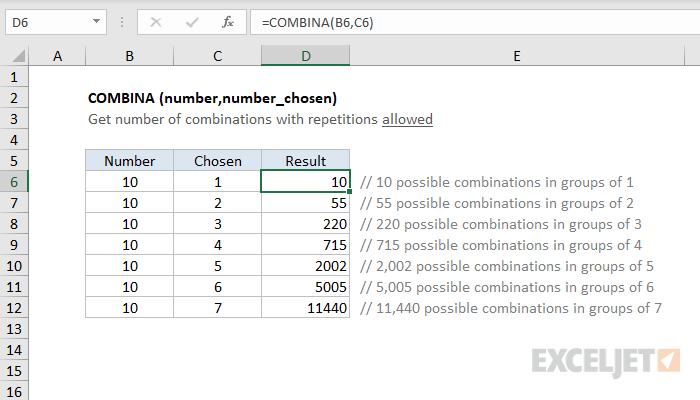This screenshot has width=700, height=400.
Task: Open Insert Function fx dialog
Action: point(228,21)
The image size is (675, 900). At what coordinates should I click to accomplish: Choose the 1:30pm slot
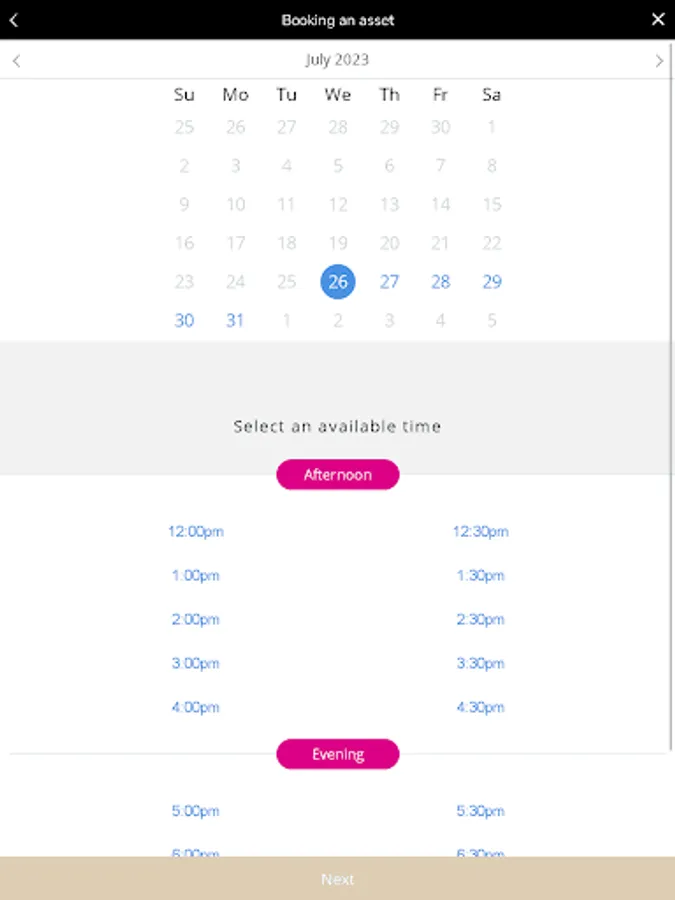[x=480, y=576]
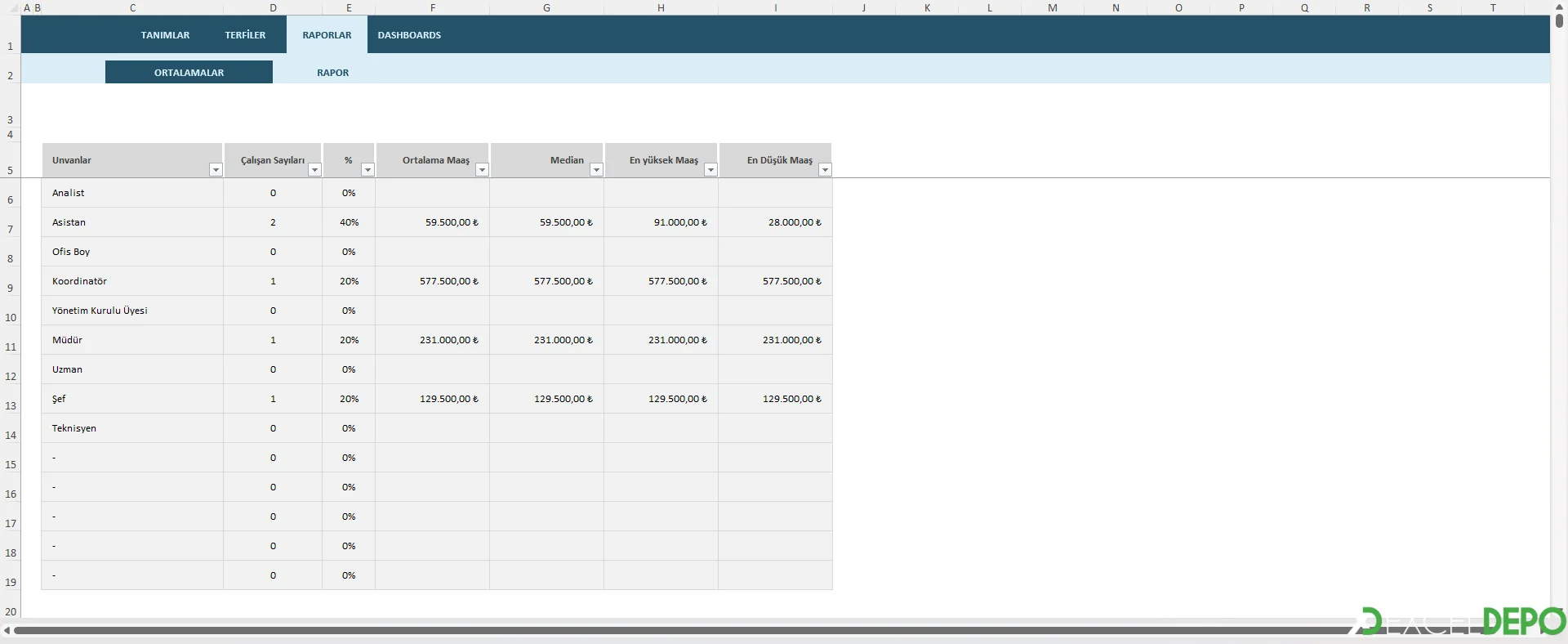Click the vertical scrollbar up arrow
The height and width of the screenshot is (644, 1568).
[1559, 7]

* * * * *

### YOUR ASSIGNMENT
Your answer should be the lines from the line containing "The image size" through the end of the listing above, output exactly and alone, without the pictures.

### TASK SOLUTION
The image size is (675, 900). At what coordinates should I click to accomplish: Choose the 1:30pm slot
[x=480, y=576]
Click the vertical scrollbar up arrow
The height and width of the screenshot is (644, 1568).
[1559, 7]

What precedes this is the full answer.